If you’re putting gigantic infrastructure on Australian shores, you need to put down the money to show you’ll rehabilitate when it’s finished. Nobody has a crystal ball and it is fanciful to suggest that in decades or centuries to come wind turbines will be a permanent fixture on our oceans, mountains and landscapes. They will become redundant and they will need to be removed.
Requiring a rehabilitation bond is surely environmentally responsible. The political children on the crossbench, principally the Greens, like to hop up and down and demand miners rehabilitate the land if mines go ahead. We have state laws that require that rehabilitation – it is the law of the land.

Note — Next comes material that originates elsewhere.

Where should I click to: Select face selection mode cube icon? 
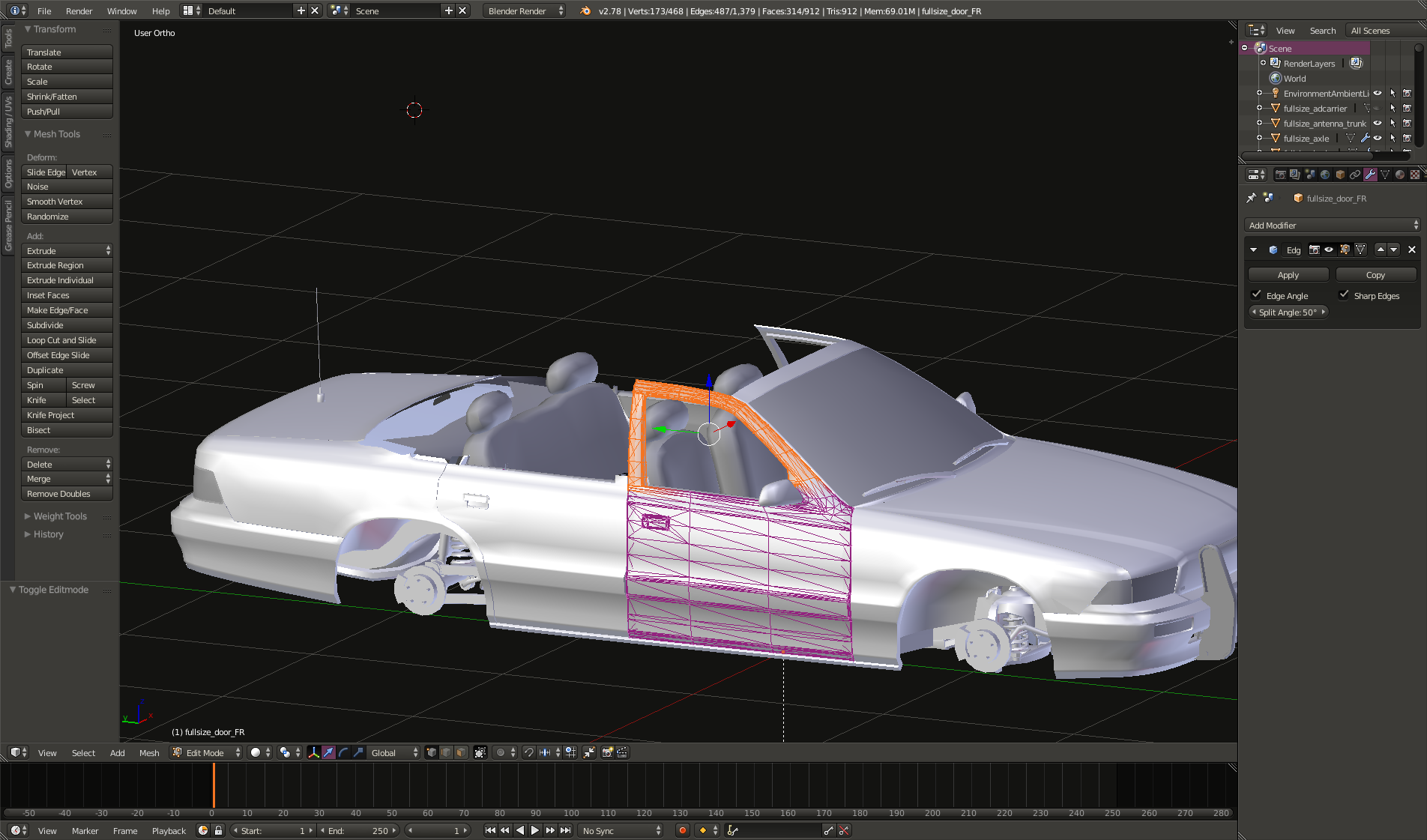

Yet somehow, if it is an energy project, if its wind turbines – No! - the Greens go missing! Don’t impose environmental rehabilitation requirements on wind projects! God forbid!
As one older lady said at a public meeting I attended at Warracknabeal in my electorate (admitting she’s not a very good shot) but if a farmer shot an eagle, they’d be prosecuted. Yet somehow if a wind turbine chops one up, that’s good for the environment.
And let’s not forget that popular Counting Crows song - often wistfully sung by the would-be environmentalists - bemoaning that “they paved paradise and put up a parking lot”.
Well, in my electorate of Mallee, they’re wrecking paradise and building a very large pincushion. A pincushion of wind turbines to punish Mallee voters for having the common sense to see Labor’s energy pipedream for what it is. Labor are punishing the sensible Australians who yell to the emperor that he isn’t wearing any clothes and throwing them in the political clink.
That’s the nasty, vindictive behaviour by Labor in Mallee. Labor intends to punish regional Australians for supporting a sensible approach to energy policy, all so Labor can keep living their out-of-sight, out-of-mind wind turbine fantasies in the inner cities.
I commend Peta Credlin from Sky News and the Weekly Times for sharing my constituents’ stories. Come out and take a look at the industrial wasteland Labor is creating on our paradise, our Grampians and Wimmera plains and Gannawarra wetlands.
Australian voters can not wait for this election, Deputy Speaker, and neither can I. Bring it on!